Bitcoin (BTC) reached a new high for the year as price surged above 15,000 yesterday. Currently, price is trading above 15,500. The recent surge took over the 14,000 key resistance easily, and this is a good indication that there's a high probability of price reaching the 20,000 major resistance this year. The next potential target for BTC is around 17,000, while potential immediate support can be plotted around 14,000 (resistance - support role reversal).
Global market cap is at $445B, while BTC's market cap is at $288B.

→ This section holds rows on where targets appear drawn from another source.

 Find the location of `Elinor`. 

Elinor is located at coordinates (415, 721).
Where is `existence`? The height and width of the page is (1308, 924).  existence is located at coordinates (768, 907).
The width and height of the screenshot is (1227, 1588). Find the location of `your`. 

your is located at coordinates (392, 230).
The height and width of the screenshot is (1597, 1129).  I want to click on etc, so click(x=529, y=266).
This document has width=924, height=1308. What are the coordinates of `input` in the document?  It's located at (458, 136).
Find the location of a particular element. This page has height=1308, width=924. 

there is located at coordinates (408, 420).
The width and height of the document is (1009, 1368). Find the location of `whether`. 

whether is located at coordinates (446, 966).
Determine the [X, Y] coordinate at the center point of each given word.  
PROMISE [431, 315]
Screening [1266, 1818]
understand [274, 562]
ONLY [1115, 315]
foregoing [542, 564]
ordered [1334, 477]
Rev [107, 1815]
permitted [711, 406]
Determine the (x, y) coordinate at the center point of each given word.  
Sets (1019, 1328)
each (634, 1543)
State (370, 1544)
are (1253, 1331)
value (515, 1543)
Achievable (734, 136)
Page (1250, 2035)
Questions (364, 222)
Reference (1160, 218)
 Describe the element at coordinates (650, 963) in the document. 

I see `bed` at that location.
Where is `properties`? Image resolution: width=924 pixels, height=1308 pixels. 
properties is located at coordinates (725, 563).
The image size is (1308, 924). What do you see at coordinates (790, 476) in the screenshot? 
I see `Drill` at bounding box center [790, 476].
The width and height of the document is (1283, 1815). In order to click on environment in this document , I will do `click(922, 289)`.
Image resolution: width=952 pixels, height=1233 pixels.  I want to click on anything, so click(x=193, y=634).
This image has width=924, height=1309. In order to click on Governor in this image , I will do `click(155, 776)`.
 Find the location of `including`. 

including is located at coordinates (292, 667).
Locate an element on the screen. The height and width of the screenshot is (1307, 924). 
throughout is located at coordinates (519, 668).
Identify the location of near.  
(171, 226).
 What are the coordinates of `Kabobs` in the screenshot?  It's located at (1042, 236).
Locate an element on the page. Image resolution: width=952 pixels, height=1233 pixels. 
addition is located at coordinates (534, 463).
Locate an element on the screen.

Square's Cash App, a Bitcoin-friendly mobile payments app from the US, has reported that Bitcoin (BTC) contributed almost 80% of its entire revenue for Q3. According to the firm's Q3 report, Cash App's Bitcoin-derived revenue of $1.63 billion marked a huge increase of 1,100% compared to last year's. While other revenue streams recorded a total of $453 million (22% of the total). Some of the increase in Bitcoin sales were from the app's Auto-invest tool launched in May, which enabled users to do daily or weekly recurring purchases of stock or BTC.
Cash App functions as a broker for Bitcoin purchases - buying on behalf of the user and earns through a small fee from the transaction. Square recorded more than $3 billion in total revenue for Q3.

Bitcoin (BTC) miners are benefiting from the recent price surge in BTC and are likely to cash out according to data. According to Blockchain.com, BTC miners' revenue hit its highest since September 2019 with $20.8 million recorded on Nov. 4. Other factors may have contributed to the increase in miners' revenue such as simultaneous increase in transaction fees with almost 200% surge last October, according to Cointelegraph. Analysts at CryptoQuant are suggesting that there's a likelihoood that some miners are looking to cash out as the Miner's Position index is currently around 4 - values above 2 is an indication that most miners are selling.

Ledger users fall victim to a scam that used a fake version of Ledger website. According to a Cointelegraph report, the scam used a phishing email that redirected users to a website imitating Ledger using a homoglyph in its URL. The fake website replaced the URL with a letter that looked like an 'e'. This fake website duped users into downloading a malware posing as a security update which then drained the balance from the ledger wallet of victims. Around 1,150,000 million XRP ($270,000) were taken from users, according to Cointelegraph.